2022-06-23 13:12:21

by Michal Koutný

[permalink] [raw]
Subject: [RFC PATCH] cpuset: Allow setscheduler regardless of manipulated task

When we migrate a task between two cgroups, one of the checks is a
verification that we can modify task's scheduler settings
(cap_task_setscheduler()).

An implicit migration occurs also when enabling a controller on the
unified hierarchy (think of parent to child migration). The
aforementioned check may be problematic if the caller of the migration
(enabling a controller) has no permissions over migrated tasks.
For instance, user's cgroup that ends up running a process of a
different user. Although cgroup permissions are configured favorably,
the enablement fails due to the foreign process [1].

Change the behavior by relaxing the permissions check on the unified
hierarchy (or in v2 mode).
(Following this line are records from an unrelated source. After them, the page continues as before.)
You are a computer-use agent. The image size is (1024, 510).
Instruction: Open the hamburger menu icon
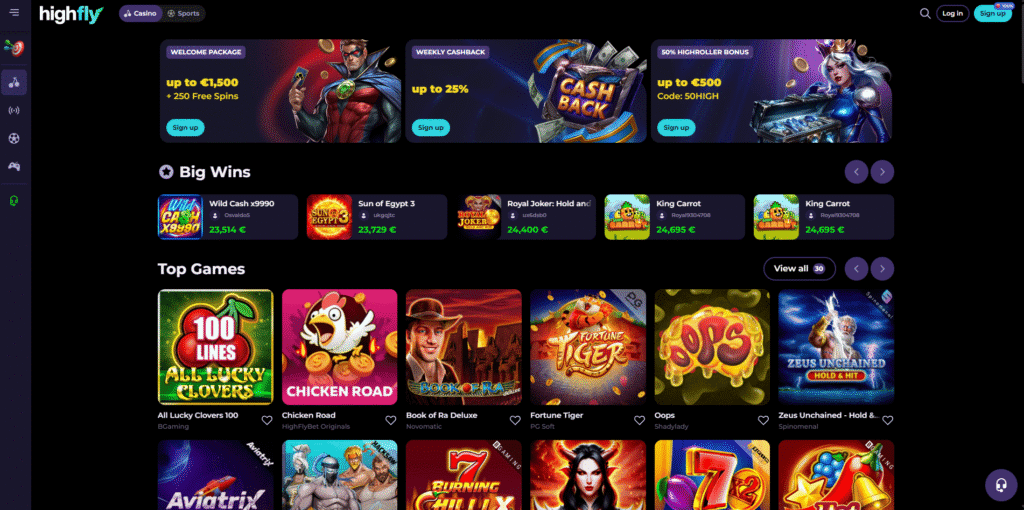coord(14,12)
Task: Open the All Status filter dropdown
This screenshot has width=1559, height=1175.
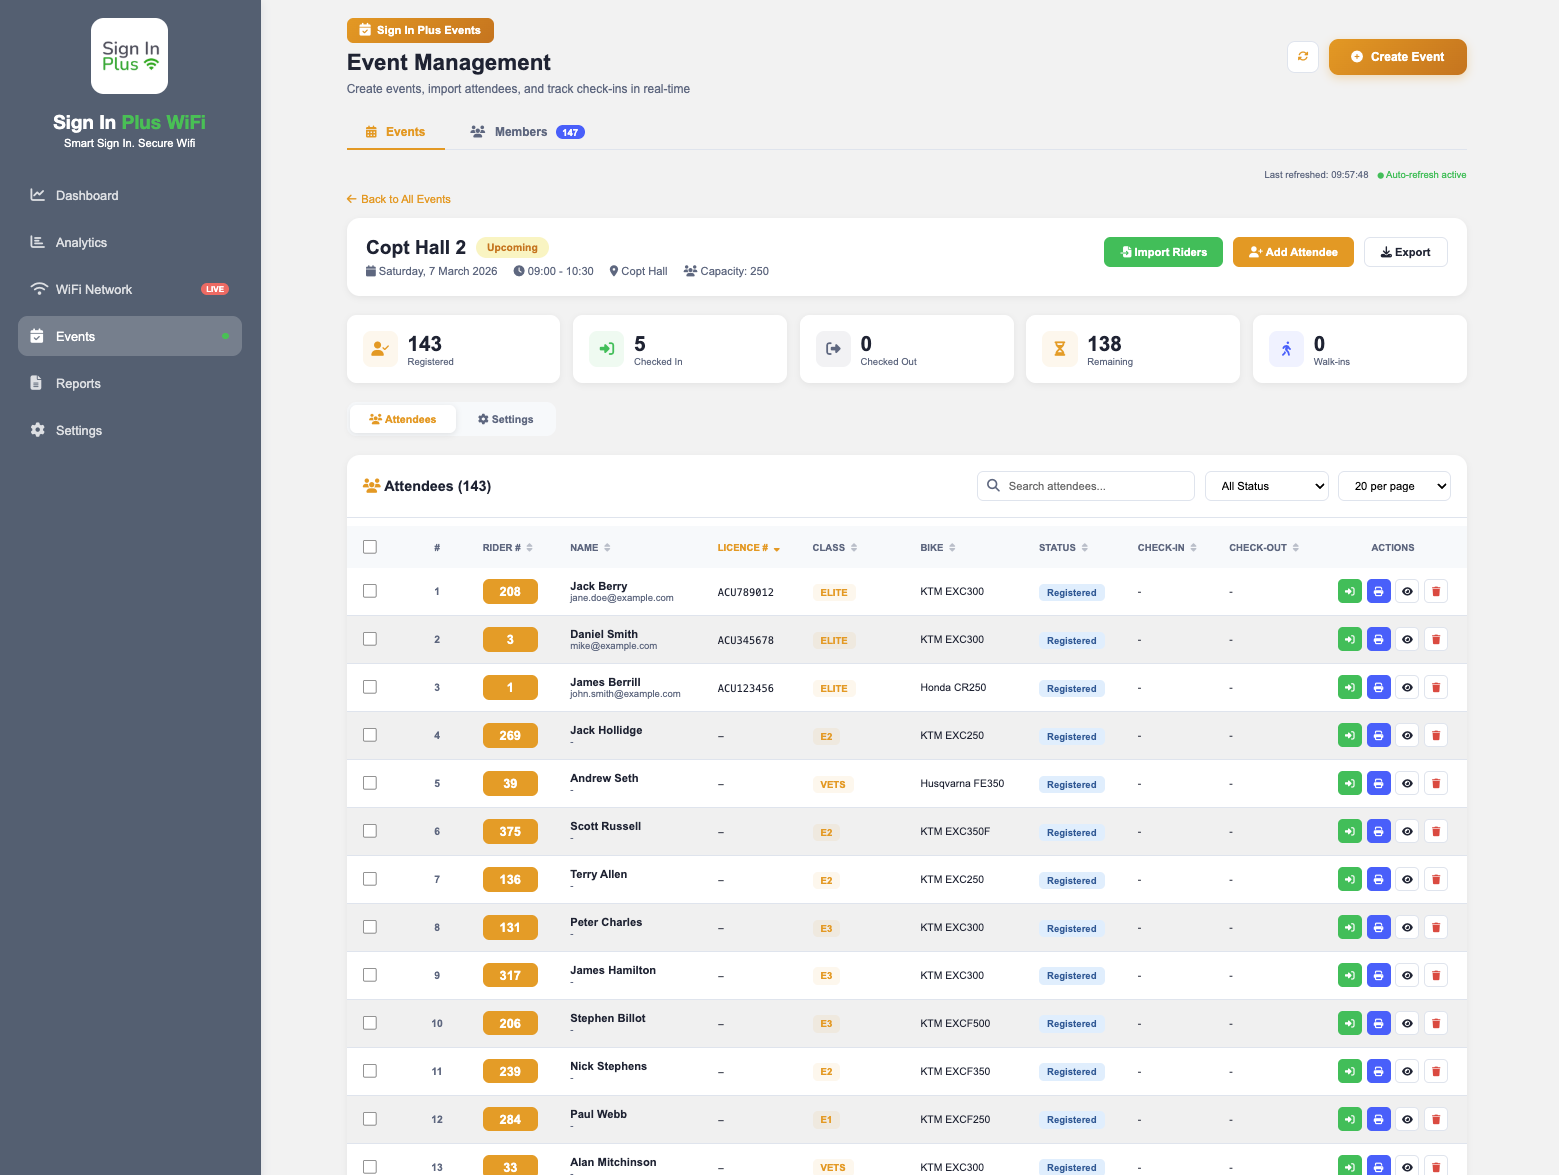Action: pyautogui.click(x=1266, y=486)
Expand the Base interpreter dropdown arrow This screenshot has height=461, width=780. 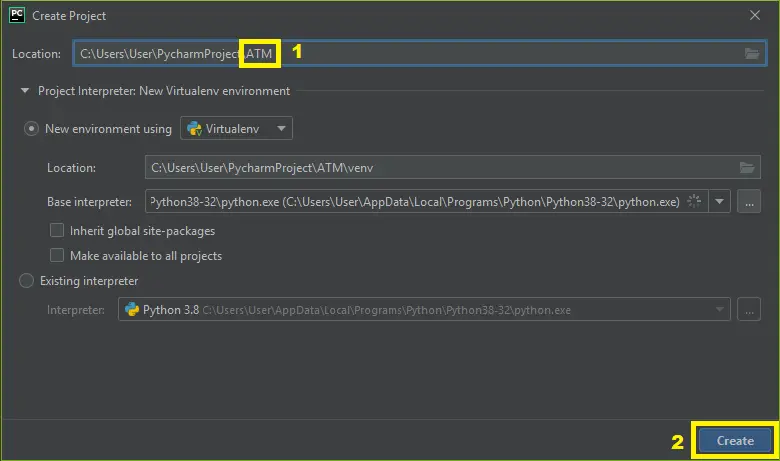719,201
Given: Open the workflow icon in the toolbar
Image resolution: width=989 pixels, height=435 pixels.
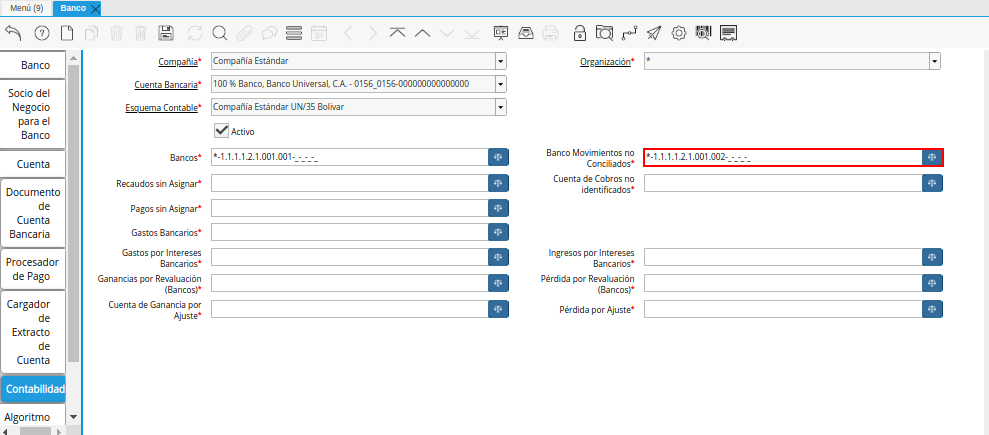Looking at the screenshot, I should [628, 33].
This is in accordance with unified hierarchy
attachment behavior when permissions of the source to target cgroups are
decisive whereas the migrated task is opaque (for contrast, see more
restrictive check in __cgroup1_procs_write()).

[1] https://github.com/systemd/systemd/issues/18293#issuecomment-831205649

Reasons for RFC:

1) The unified hierarchy attachment behavior -- is that the
right/consented model that migrated objects don't matter?
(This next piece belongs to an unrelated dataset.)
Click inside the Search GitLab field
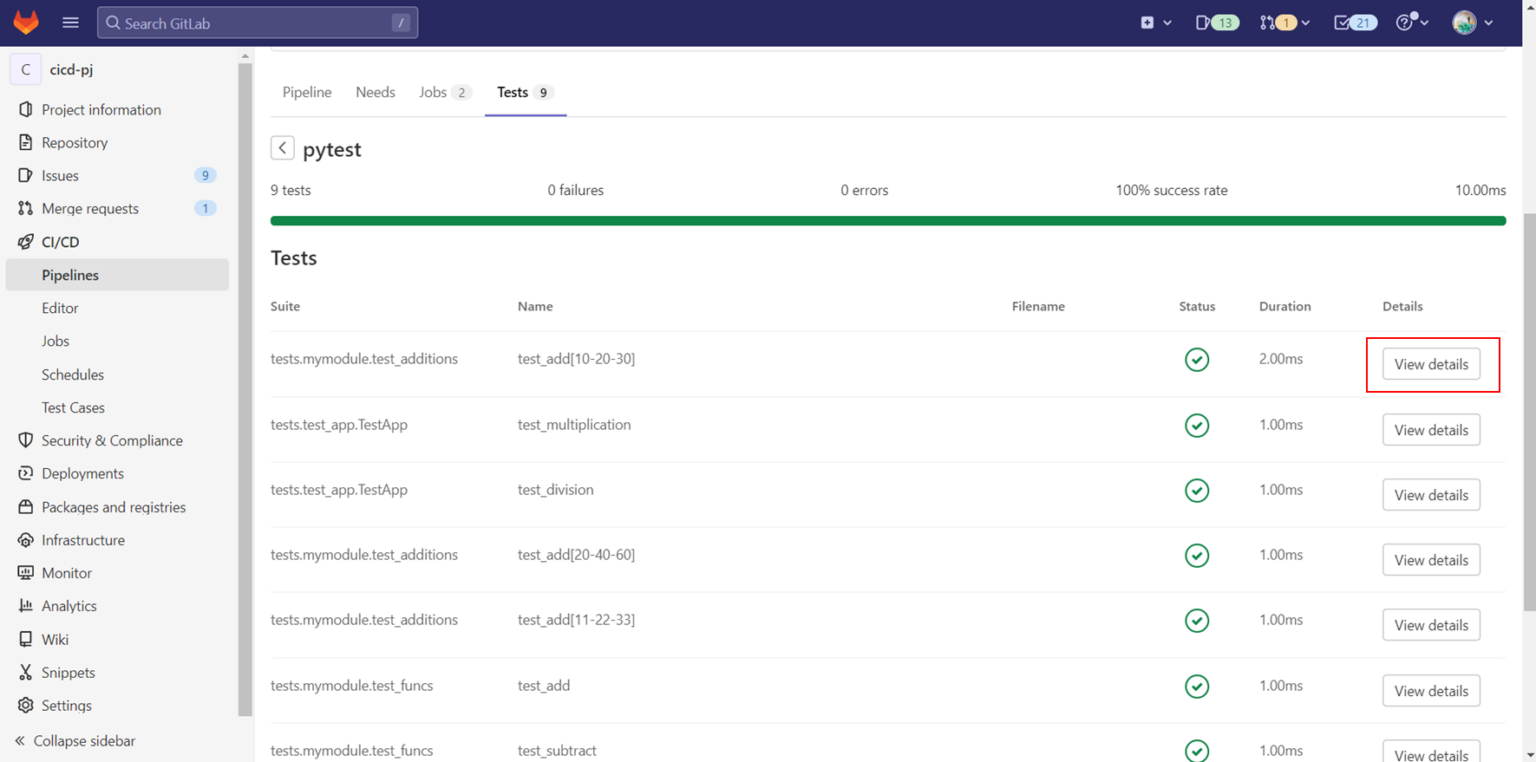Viewport: 1536px width, 762px height. [x=255, y=21]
2) If 1) is true, have I missed any danger in allowing cpuset'ing a
possibly privileged processes?

2.2) cpuset may be in v2 mode even on v1 hierarchy with different
migration control rules (but checking migratee's creds in v1
eliminates effect of this patch).

3) Alternative approach would be to allow cpuset migrations only when
nothing effectively changes (which is the case for parent->child
migration upon controller enablement).

4) This is just idea draft, not tested in the real case.

Thanks.

Signed-off-by: Michal Koutný <[email protected]>
---
kernel/cgroup/cpuset.c | 7 ++++++-
1 file changed, 6 insertions(+), 1 deletion(-)
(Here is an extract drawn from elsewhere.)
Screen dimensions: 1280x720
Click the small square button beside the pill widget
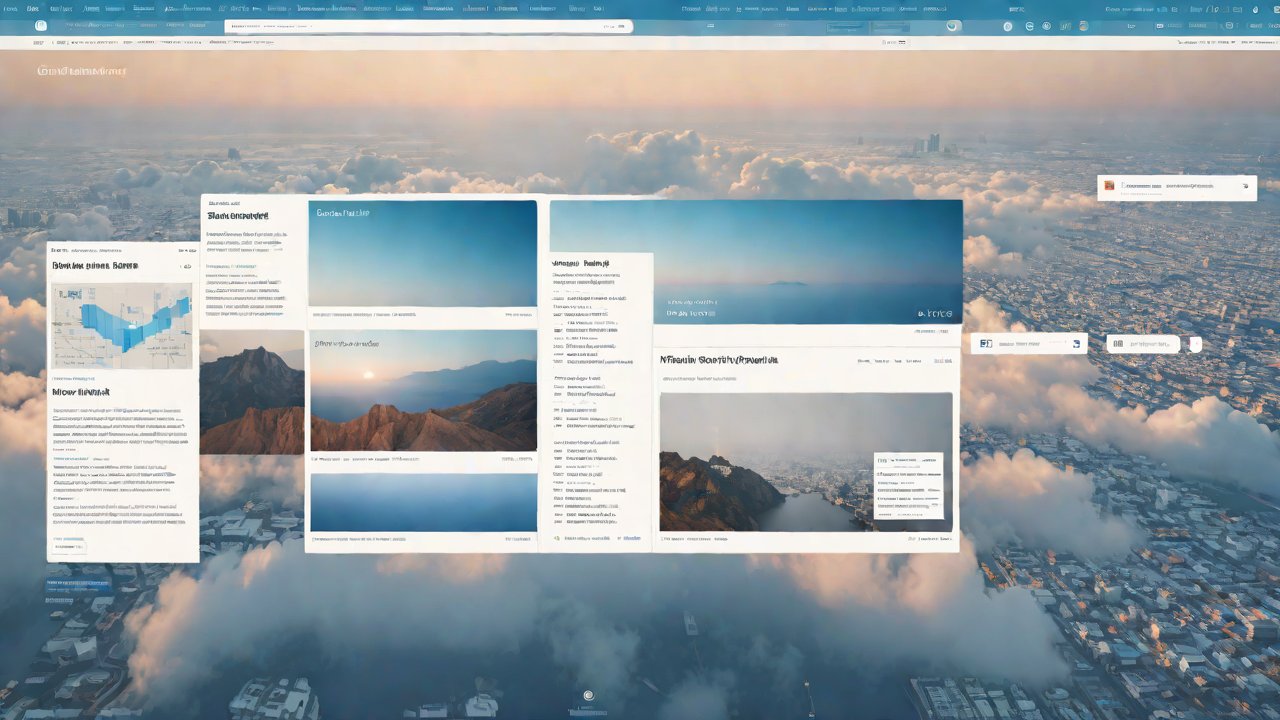coord(1195,344)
diff --git a/kernel/cgroup/cpuset.c b/kernel/cgroup/cpuset.c
index 71a418858a5e..dbe78577de5b 100644
--- a/kernel/cgroup/cpuset.c
+++ b/kernel/cgroup/cpuset.c
@@ -2232,7 +2232,9 @@ static int cpuset_can_attach(struct cgroup_taskset *tset)

percpu_down_write(&cpuset_rwsem);

- /* allow moving tasks into an empty cpuset if on default hierarchy */
+ /* allow moving tasks into an empty cpuset if on default hierarchy,
+ * also bypass permission check (access is controlled via cgroup(s)
+ * owner in cgroup_procs_write_permission()) */
ret = -ENOSPC;
if (!is_in_v2_mode() &&
(cpumask_empty(cs->cpus_allowed) || nodes_empty(cs->mems_allowed)))
@@ -2242,6 +2244,9 @@ static int cpuset_can_attach(struct cgroup_taskset *tset)
ret = task_can_attach(task, cs->cpus_allowed);
if (ret)
goto out_unlock;
+
+ if (is_in_v2_mode())
+ continue;
ret = security_task_setscheduler(task);
if (ret)
goto out_unlock;
--
2.35.3


2022-06-23 19:40:22

by Waiman Long

[permalink] [raw]
Subject: Re: [RFC PATCH] cpuset: Allow setscheduler regardless of manipulated task

On 6/23/22 08:49, Michal Koutný wrote:
> When we migrate a task between two cgroups, one of the checks is a
> verification that we can modify task's scheduler settings
> (cap_task_setscheduler()).
>
> An implicit migration occurs also when enabling a controller on the
> unified hierarchy (think of parent to child migration). The
> aforementioned check may be problematic if the caller of the migration
> (enabling a controller) has no permissions over migrated tasks.
> For instance, user's cgroup that ends up running a process of a
> different user. Although cgroup permissions are configured favorably,
> the enablement fails due to the foreign process [1].
>
> Change the behavior by relaxing the permissions check on the unified
> hierarchy (or in v2 mode). This is in accordance with unified hierarchy
> attachment behavior when permissions of the source to target cgroups are
> decisive whereas the migrated task is opaque (for contrast, see more
> restrictive check in __cgroup1_procs_write()).
>
> [1] https://github.com/systemd/systemd/issues/18293#issuecomment-831205649
>
> Reasons for RFC:
>
> 1) The unified hierarchy attachment behavior -- is that the
> right/consented model that migrated objects don't matter?
>
> 2) If 1) is true, have I missed any danger in allowing cpuset'ing a
> possibly privileged processes?
That could be an issue.

> 2.2) cpuset may be in v2 mode even on v1 hierarchy with different
> migration control rules (but checking migratee's creds in v1
> eliminates effect of this patch).
>
> 3) Alternative approach would be to allow cpuset migrations only when
> nothing effectively changes (which is the case for parent->child
> migration upon controller enablement).
What do you mean by nothing effectively changes?
>
> 4) This is just idea draft, not tested in the real case.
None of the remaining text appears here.